## What to work on
Copy the entries from the start through the line containing "coord(348,72)", both ends included, and reproduce every line, requests as well. Scale each coordinate in the answers by 1.15 and round to whole numbers, with halves rounded up, while every number in the requests stays unchanged.

## Dataset records
--- Start ---

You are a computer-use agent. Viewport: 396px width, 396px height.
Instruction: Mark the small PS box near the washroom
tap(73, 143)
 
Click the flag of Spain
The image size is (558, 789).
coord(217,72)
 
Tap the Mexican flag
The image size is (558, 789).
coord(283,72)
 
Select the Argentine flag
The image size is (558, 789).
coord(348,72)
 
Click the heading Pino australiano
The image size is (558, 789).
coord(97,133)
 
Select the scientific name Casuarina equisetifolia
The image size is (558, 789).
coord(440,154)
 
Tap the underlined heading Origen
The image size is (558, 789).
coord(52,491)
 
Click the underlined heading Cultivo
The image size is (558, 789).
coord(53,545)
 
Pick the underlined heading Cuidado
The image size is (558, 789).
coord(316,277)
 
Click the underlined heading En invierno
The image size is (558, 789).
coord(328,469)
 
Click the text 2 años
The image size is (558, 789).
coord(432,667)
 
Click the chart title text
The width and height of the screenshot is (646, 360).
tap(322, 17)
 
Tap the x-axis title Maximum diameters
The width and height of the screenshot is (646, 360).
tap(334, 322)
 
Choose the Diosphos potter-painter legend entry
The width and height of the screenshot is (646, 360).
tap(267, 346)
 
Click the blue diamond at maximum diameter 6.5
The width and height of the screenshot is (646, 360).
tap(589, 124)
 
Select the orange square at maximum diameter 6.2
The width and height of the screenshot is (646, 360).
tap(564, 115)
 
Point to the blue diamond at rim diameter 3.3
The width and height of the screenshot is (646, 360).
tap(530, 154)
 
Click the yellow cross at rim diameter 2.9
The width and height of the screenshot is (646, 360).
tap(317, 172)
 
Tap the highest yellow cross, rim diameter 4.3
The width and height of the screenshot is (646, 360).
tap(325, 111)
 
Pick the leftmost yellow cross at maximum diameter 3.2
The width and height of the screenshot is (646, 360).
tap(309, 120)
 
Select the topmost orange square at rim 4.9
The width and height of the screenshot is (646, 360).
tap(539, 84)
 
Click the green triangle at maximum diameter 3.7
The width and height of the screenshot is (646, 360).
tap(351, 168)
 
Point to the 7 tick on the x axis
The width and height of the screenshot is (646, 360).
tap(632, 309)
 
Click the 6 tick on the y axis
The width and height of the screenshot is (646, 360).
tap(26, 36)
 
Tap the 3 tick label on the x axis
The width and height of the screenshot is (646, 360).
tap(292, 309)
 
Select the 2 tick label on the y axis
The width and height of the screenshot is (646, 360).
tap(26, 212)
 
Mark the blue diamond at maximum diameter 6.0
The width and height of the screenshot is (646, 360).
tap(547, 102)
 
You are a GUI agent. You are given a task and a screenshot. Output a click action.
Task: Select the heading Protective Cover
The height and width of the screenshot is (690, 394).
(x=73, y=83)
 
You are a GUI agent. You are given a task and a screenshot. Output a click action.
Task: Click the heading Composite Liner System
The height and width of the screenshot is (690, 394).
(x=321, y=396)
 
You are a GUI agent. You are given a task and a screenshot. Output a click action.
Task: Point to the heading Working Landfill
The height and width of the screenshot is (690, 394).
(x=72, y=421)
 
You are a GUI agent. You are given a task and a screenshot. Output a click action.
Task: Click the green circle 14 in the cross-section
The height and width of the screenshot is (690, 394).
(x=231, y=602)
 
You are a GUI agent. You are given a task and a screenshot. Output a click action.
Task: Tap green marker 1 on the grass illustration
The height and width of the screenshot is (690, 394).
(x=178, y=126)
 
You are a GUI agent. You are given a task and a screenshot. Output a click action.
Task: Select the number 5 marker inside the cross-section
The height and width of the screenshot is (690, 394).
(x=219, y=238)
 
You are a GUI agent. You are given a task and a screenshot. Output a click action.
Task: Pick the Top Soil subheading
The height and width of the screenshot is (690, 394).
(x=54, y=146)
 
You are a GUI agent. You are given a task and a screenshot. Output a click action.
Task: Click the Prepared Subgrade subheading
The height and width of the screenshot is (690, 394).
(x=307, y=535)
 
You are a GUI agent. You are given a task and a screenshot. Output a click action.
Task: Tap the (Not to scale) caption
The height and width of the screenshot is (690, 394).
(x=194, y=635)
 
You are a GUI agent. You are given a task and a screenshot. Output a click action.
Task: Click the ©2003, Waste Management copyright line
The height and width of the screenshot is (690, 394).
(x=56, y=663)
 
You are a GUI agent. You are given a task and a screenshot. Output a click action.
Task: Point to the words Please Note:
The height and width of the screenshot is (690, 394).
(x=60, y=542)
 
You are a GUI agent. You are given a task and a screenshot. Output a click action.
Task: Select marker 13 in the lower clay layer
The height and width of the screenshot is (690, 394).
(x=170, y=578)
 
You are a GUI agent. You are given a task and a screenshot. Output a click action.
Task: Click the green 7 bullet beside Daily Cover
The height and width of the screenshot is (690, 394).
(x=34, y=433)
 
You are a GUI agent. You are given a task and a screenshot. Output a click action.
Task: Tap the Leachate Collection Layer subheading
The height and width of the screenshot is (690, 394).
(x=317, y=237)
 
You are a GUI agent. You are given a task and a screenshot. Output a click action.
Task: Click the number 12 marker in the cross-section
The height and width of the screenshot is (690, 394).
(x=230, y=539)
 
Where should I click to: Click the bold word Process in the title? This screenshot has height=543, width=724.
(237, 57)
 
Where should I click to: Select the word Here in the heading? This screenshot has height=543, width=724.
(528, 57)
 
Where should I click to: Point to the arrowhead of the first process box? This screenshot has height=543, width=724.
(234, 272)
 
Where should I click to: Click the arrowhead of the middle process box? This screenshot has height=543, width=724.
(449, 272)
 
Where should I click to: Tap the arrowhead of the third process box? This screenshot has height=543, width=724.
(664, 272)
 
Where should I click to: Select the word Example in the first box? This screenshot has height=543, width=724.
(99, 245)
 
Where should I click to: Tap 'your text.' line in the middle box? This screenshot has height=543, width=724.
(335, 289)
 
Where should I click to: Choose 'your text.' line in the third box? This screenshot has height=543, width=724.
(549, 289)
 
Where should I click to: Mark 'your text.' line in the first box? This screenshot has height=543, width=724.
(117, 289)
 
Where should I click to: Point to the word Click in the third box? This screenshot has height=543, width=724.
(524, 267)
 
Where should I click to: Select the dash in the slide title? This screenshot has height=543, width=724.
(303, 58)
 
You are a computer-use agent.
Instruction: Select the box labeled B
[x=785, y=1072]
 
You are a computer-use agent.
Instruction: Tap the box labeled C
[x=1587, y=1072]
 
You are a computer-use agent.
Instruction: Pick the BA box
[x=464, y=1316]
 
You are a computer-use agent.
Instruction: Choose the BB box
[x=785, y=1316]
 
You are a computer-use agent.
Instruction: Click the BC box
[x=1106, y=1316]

--- End ---

## Solution to this exercise
You are a computer-use agent. Viewport: 396px width, 396px height.
Instruction: Mark the small PS box near the washroom
tap(84, 164)
 
Click the flag of Spain
The image size is (558, 789).
coord(250,83)
 
Tap the Mexican flag
The image size is (558, 789).
coord(325,83)
 
Select the Argentine flag
The image size is (558, 789).
coord(400,83)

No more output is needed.